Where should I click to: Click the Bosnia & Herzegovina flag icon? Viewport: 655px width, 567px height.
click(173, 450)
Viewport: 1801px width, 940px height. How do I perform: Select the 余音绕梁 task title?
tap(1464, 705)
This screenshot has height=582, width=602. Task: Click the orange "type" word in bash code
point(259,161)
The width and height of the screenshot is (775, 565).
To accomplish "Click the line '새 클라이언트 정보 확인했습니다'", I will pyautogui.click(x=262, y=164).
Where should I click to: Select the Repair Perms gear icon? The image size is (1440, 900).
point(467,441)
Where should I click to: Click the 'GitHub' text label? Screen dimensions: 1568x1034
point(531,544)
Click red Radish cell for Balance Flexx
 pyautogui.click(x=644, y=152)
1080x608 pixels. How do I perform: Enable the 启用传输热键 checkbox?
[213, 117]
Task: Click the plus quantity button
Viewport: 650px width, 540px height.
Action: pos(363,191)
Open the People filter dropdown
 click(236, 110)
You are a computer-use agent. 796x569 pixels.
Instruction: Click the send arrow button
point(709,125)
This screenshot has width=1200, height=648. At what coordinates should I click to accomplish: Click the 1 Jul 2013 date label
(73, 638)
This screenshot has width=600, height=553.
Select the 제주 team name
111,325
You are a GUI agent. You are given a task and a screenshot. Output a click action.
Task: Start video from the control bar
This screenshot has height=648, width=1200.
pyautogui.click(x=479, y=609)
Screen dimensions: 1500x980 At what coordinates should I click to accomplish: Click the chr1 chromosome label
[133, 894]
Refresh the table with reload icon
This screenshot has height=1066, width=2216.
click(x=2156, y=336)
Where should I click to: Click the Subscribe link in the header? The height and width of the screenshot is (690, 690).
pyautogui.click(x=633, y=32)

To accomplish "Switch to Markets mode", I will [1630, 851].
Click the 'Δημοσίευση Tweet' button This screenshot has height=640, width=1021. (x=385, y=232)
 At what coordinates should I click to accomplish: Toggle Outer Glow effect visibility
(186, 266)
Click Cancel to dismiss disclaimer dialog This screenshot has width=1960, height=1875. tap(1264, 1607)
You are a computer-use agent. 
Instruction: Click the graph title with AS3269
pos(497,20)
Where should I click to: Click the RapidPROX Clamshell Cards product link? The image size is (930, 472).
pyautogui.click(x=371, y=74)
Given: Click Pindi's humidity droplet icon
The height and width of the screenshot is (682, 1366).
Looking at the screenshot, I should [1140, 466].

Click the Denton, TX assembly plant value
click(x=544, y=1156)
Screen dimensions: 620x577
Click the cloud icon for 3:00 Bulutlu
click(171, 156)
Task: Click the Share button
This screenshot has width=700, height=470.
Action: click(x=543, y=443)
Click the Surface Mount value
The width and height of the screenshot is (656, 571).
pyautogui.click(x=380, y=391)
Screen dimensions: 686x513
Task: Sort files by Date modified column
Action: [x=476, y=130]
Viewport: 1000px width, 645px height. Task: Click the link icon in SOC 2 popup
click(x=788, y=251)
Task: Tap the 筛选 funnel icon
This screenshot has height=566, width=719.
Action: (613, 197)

The problem: Copy the entries word for word. Leave nothing out.

Solved exercise:
Where should I click to: Click the Bosnia & Herzegovina flag icon? Viewport: 655px width, 567px height.
click(173, 450)
Viewport: 1801px width, 940px height. How do I perform: Select the 余音绕梁 task title?
tap(1464, 705)
This screenshot has height=582, width=602. Task: Click the orange "type" word in bash code
point(259,161)
The width and height of the screenshot is (775, 565).
To accomplish "Click the line '새 클라이언트 정보 확인했습니다'", I will pyautogui.click(x=262, y=164).
Where should I click to: Select the Repair Perms gear icon? The image size is (1440, 900).
point(467,441)
Where should I click to: Click the 'GitHub' text label? Screen dimensions: 1568x1034
point(531,544)
Click red Radish cell for Balance Flexx
 pyautogui.click(x=644, y=152)
1080x608 pixels. How do I perform: Enable the 启用传输热键 checkbox?
[213, 117]
Task: Click the plus quantity button
Viewport: 650px width, 540px height.
Action: pos(363,191)
Open the People filter dropdown
 click(236, 110)
You are a computer-use agent. 796x569 pixels.
Instruction: Click the send arrow button
point(709,125)
This screenshot has width=1200, height=648. At what coordinates should I click to accomplish: Click the 1 Jul 2013 date label
(73, 638)
This screenshot has width=600, height=553.
Select the 제주 team name
111,325
You are a GUI agent. You are given a task and a screenshot. Output a click action.
Task: Start video from the control bar
This screenshot has height=648, width=1200.
pyautogui.click(x=479, y=609)
Screen dimensions: 1500x980 At what coordinates should I click to accomplish: Click the chr1 chromosome label
[133, 894]
Refresh the table with reload icon
This screenshot has height=1066, width=2216.
click(x=2156, y=336)
Where should I click to: Click the Subscribe link in the header? The height and width of the screenshot is (690, 690).
pyautogui.click(x=633, y=32)

To accomplish "Switch to Markets mode", I will [1630, 851].
Click the 'Δημοσίευση Tweet' button This screenshot has height=640, width=1021. (x=385, y=232)
 At what coordinates should I click to accomplish: Toggle Outer Glow effect visibility
(186, 266)
Click Cancel to dismiss disclaimer dialog This screenshot has width=1960, height=1875. tap(1264, 1607)
You are a computer-use agent. 
Instruction: Click the graph title with AS3269
pos(497,20)
Where should I click to: Click the RapidPROX Clamshell Cards product link? The image size is (930, 472).
pyautogui.click(x=371, y=74)
Given: Click Pindi's humidity droplet icon
The height and width of the screenshot is (682, 1366).
Looking at the screenshot, I should [1140, 466].

Click the Denton, TX assembly plant value
click(x=544, y=1156)
Screen dimensions: 620x577
Click the cloud icon for 3:00 Bulutlu
click(171, 156)
Task: Click the Share button
This screenshot has width=700, height=470.
Action: click(x=543, y=443)
Click the Surface Mount value
The width and height of the screenshot is (656, 571).
pyautogui.click(x=380, y=391)
Screen dimensions: 686x513
Task: Sort files by Date modified column
Action: [x=476, y=130]
Viewport: 1000px width, 645px height. Task: Click the link icon in SOC 2 popup
click(x=788, y=251)
Task: Tap the 筛选 funnel icon
This screenshot has height=566, width=719.
Action: (613, 197)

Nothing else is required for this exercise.